Negotiations, as they say, broke down and now I don't have the spare
money. I'd hoped that selling some fixed items would pay for fixing
other ones.
Ask him to teach you how to solder
[in exchange for teaching him to drive?]?
The key difference is that I don't want to be able to. I /can/ do
basic soldering, but whenever I tried (in my youth) to build a PCB up,
I fried the components. I'm capable of cables, not much more.
But I hate doing it -- it's fiddly, annoying, and expensive (and
painful) if you get it wrong. I'm more of a software guy, really.
(Solder for somebody, and his project is done;
teach him to solder, and he can make burn-scars on his fingers for the
rest of his life;
drive somebody somewhere, and he will be there;
teach somebody to drive, and . . . )
Well, yes. Saying that, although I can drive, I don't.

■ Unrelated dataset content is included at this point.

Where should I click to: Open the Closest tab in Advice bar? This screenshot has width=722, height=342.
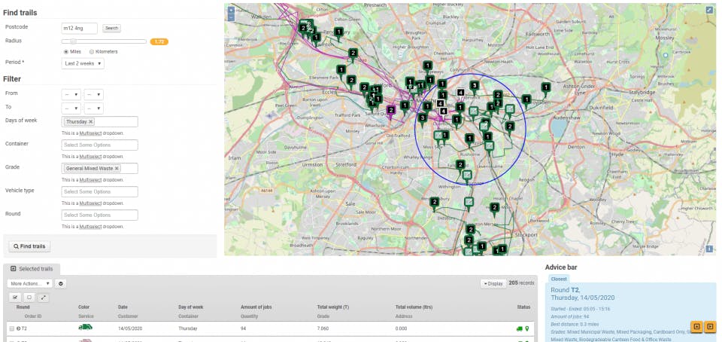(x=559, y=279)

I have never
owned a car and neither of my motorbikes has run in 5-6yr now. I live
in one of the cities with the best public transport systems in the
world; I don't need to. When the weather's OK, I mostly cycle --
bicycles being something else Tony doesn't approve of.
I offered Tony a free dual-CPU Athlon machine, preconfigured with
Linux. He didn't want it; no schematics, so he couldn't fix it. I
said, don't worry, I'll give you a lifetime warranty -- if it goes
wrong, I'll come and fix it for you. But how, he asked? You can't
solder, you can't use a 'scope. I don't need to -- I'll just replace
anything defective. It's a PC. It's disposable and built of disposable
bits. But no, this is not how he believes in repairing stuff, and
there's no room for a PC, anyway -- he prefers to use internet caf?s
for the WWW. He does not have broadband or a home network, apparently.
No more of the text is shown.